Images in the records should be skipped while the rest is transcribed verbatim.
+-------+
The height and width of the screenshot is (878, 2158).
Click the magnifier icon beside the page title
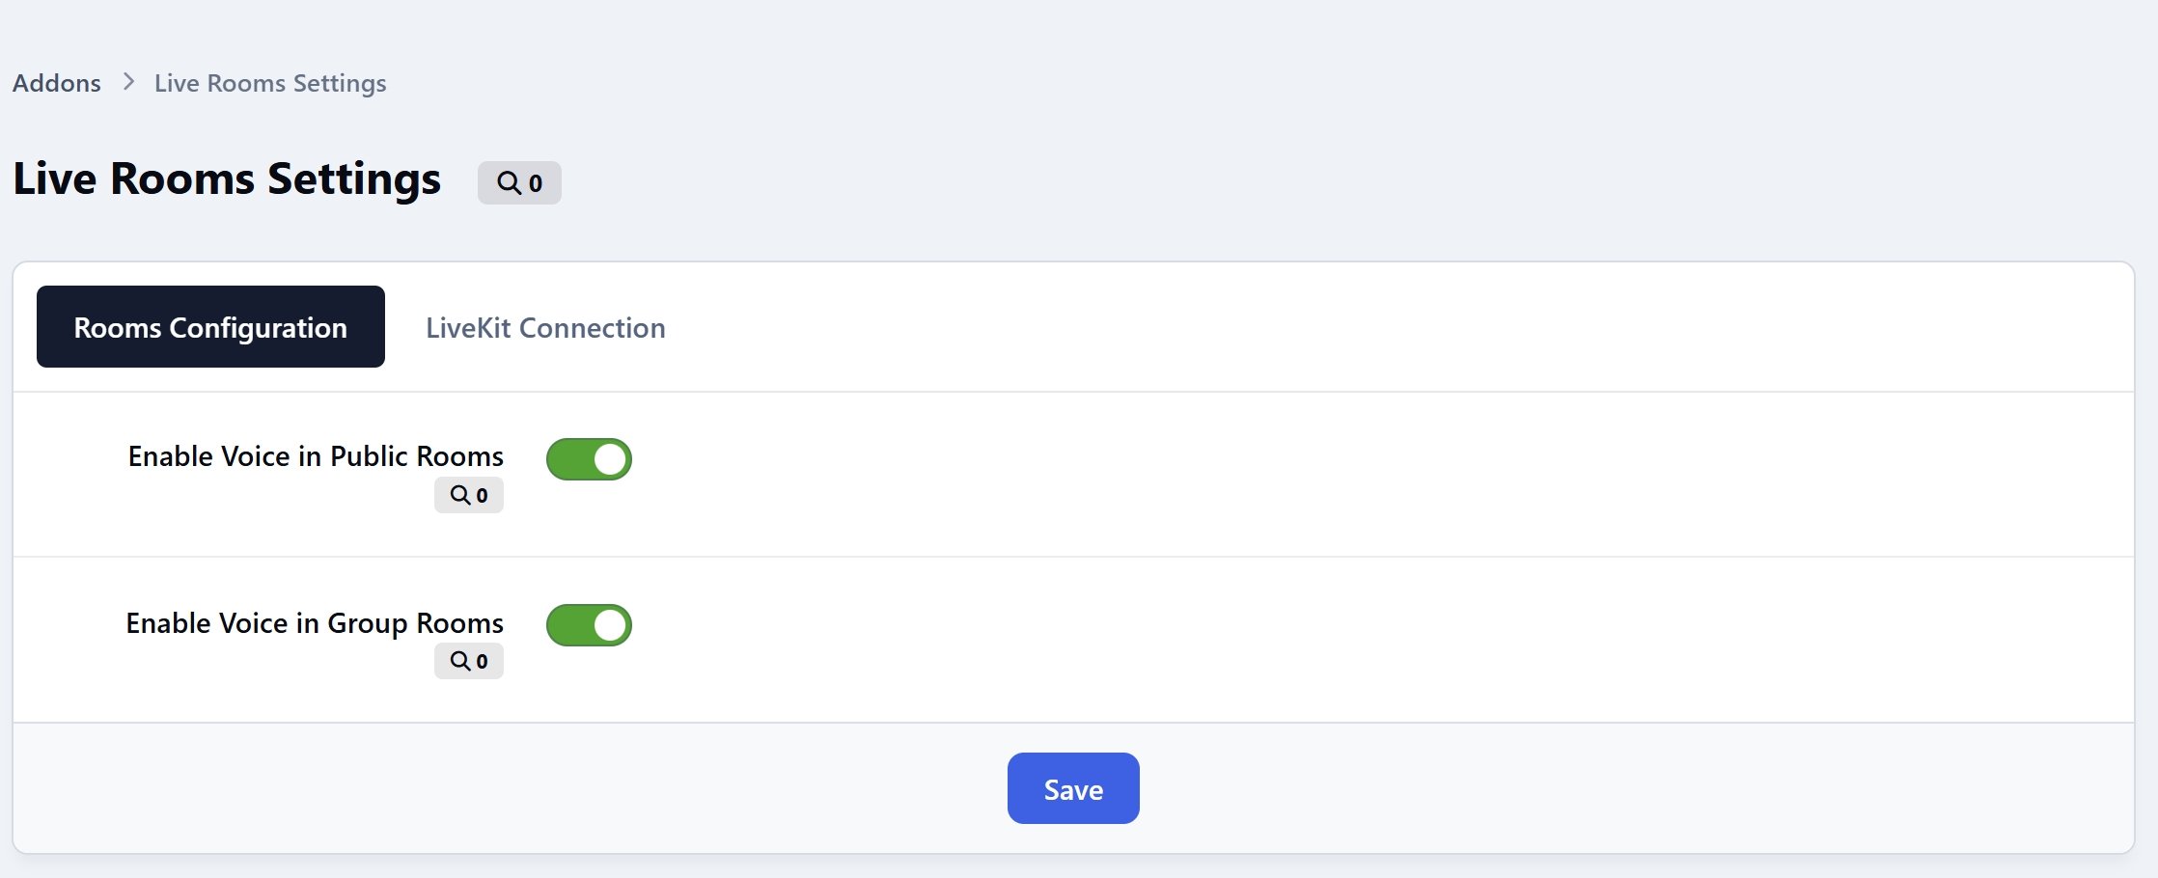[x=509, y=182]
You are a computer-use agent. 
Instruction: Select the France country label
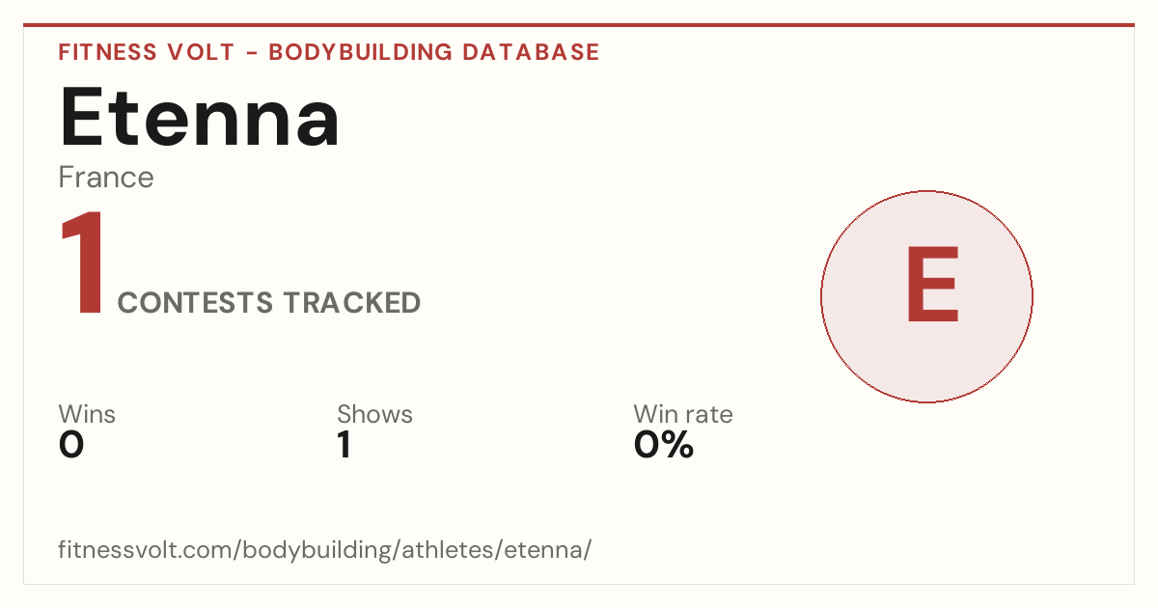[x=106, y=178]
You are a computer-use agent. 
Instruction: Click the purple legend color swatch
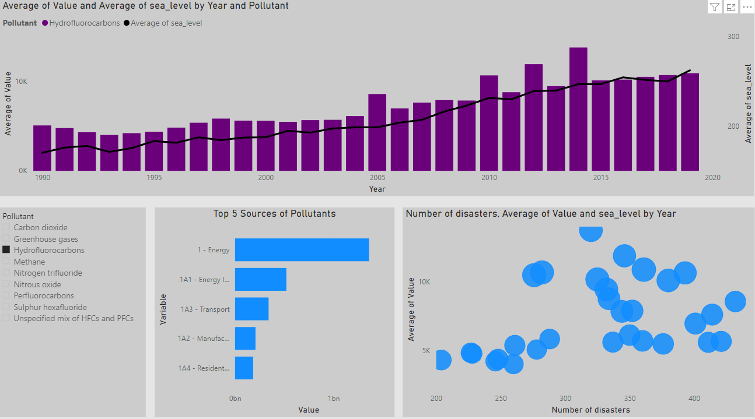[x=46, y=23]
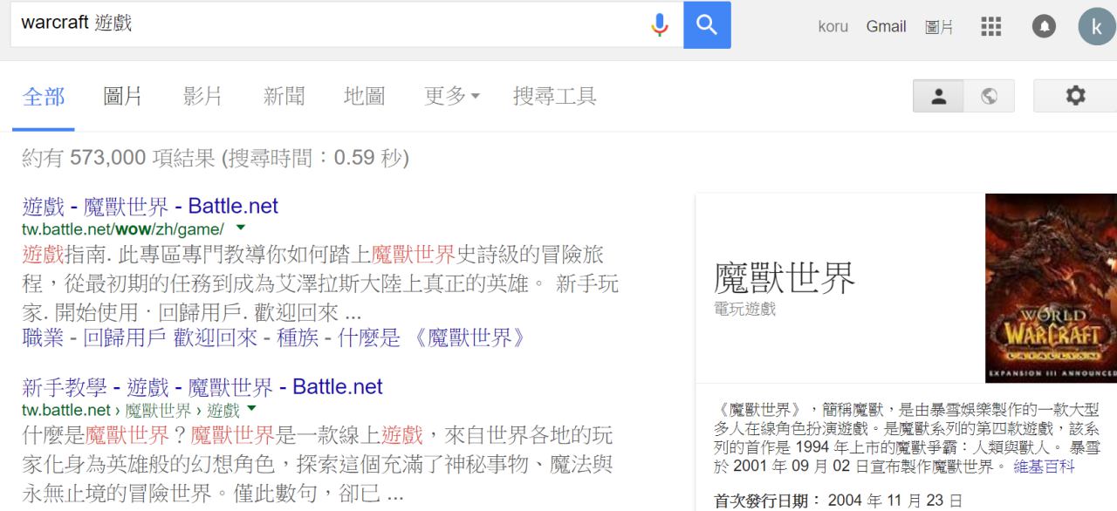
Task: Switch to global results globe icon
Action: point(990,97)
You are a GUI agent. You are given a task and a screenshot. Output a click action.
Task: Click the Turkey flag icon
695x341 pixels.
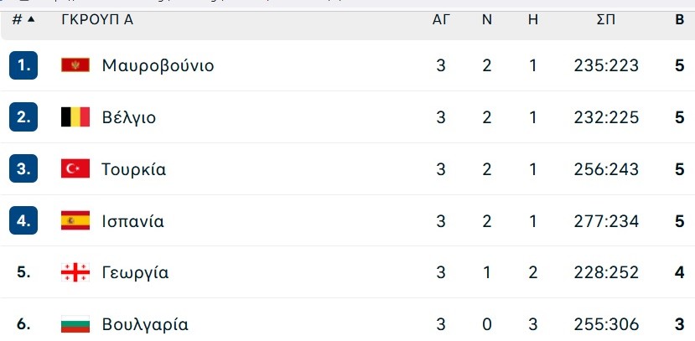coord(75,168)
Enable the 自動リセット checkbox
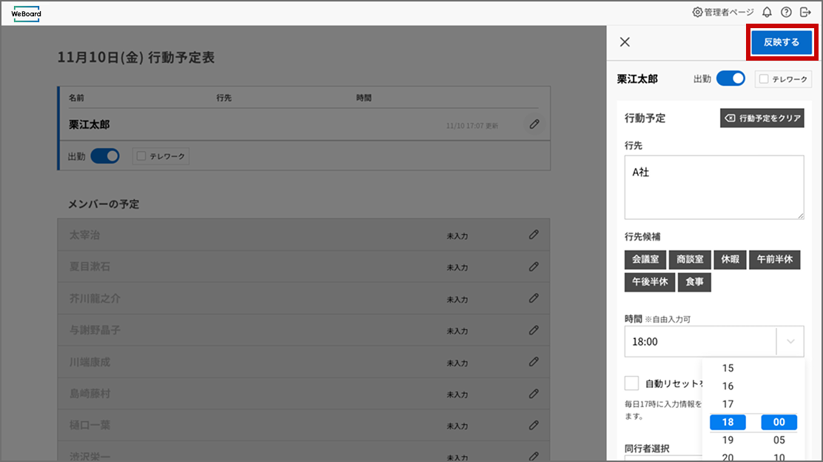 point(631,383)
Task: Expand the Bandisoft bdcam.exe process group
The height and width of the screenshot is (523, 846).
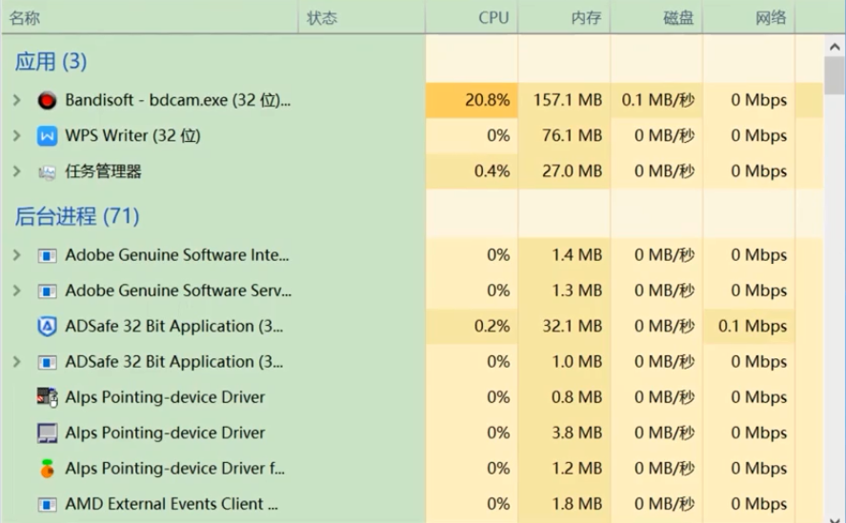Action: [x=16, y=100]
+-------+
* Answer box:
The height and width of the screenshot is (878, 2158).
Click the magnifier icon beside the page title
[x=509, y=182]
You are a computer-use agent. 
Instruction: Select the France country label
[x=106, y=178]
You are a computer-use agent. 
Instruction: Click the purple legend color swatch
[x=46, y=23]
Task: Switch to global results globe icon
Action: point(990,97)
You are a GUI agent. You are given a task and a screenshot. Output a click action.
Task: Click the Turkey flag icon
695x341 pixels.
coord(75,168)
Enable the 自動リセット checkbox
 point(631,383)
Task: Expand the Bandisoft bdcam.exe process group
The height and width of the screenshot is (523, 846).
Action: [x=16, y=100]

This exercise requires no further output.